Her death was announced by General Hospital's executive producer Frank Valenti, who tweeted, "On behalf of our General Hospital family, I am heartbroken to announce the passing of our beloved Jackie Zeman. Just like her character, the legendary Bobbie Spencer, she was a bright light and true professional that brought so much positive energy with her to work."
The show's official account posted, "Jacklyn Zeman has been a beloved member of the General Hospital and ABC family since she originated the iconic role of Bobbie Spencer over 45 years ago. She leaves behind a lasting legacy for her Emmy-nominated portrayal of the bad girl turned heroine and will always be remembered for her kind heart and radiant spirit."
Zeman was born on March 6, 1953, in Englewood, New Jersey. She studied dance at NYU, and her first job after college was as a Playboy Bunny at the Playboy Club (1972).
She made her film debut in the adult film Deep Throat Part II (1977), the sequel to the most infamous and important X-rated film of all time, albeit in a nonsexual bit part.
Zeman appeared on the soaps The Edge of Night (1976) and One Life to Live (1976-1977) ahead of her casting as General Hospital's Bobbie, a scheming nurse whose character arced from bad girl to good, from vixen to grieving mom — and who got to have an affair with a doctor played by Rick Springfield (b. 1949) along the way.
As the sister of the show's famous Luke (Anthony Geary, b. 1947), Bobbie was in the center of it all.
"Bobbie wasn’t always right but she wanted to do her best.
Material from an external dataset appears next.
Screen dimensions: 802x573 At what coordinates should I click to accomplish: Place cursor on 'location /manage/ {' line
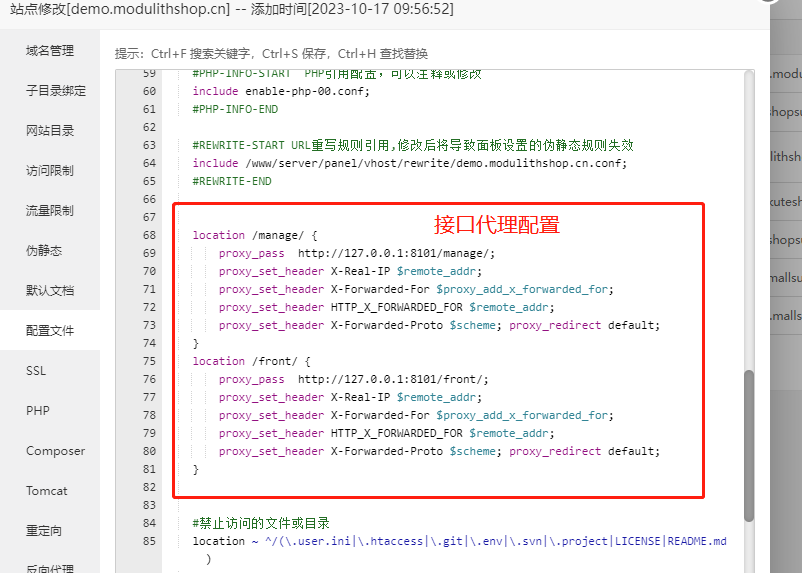[254, 235]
She was never evil but she was naughty. She didn’t know what it was like to trust. She never got a birthday present. She never had anyone teach her anything except for Luke [Spencer, her brother, played by Anthony Gear], who had his own stuff going on. I was given a lot to work with."
Zeman was one of the most respected actors in her field, winning four Daytime Emmys for her work (1981, 1995, 1997 and 1998).
Other work included Young Doctors in Love (1982) and Class Reunion (1982), as well as the series The Bay (2010-2022).
Zeman was married and divorced three times. Her first marriage was to the late DJ Murray the K, with whom she appeared in the 1977 documentary The Day the Music Died.
She is survived by her two daughters, Cassidy and Lacey, with her third husband, Glenn Gorden.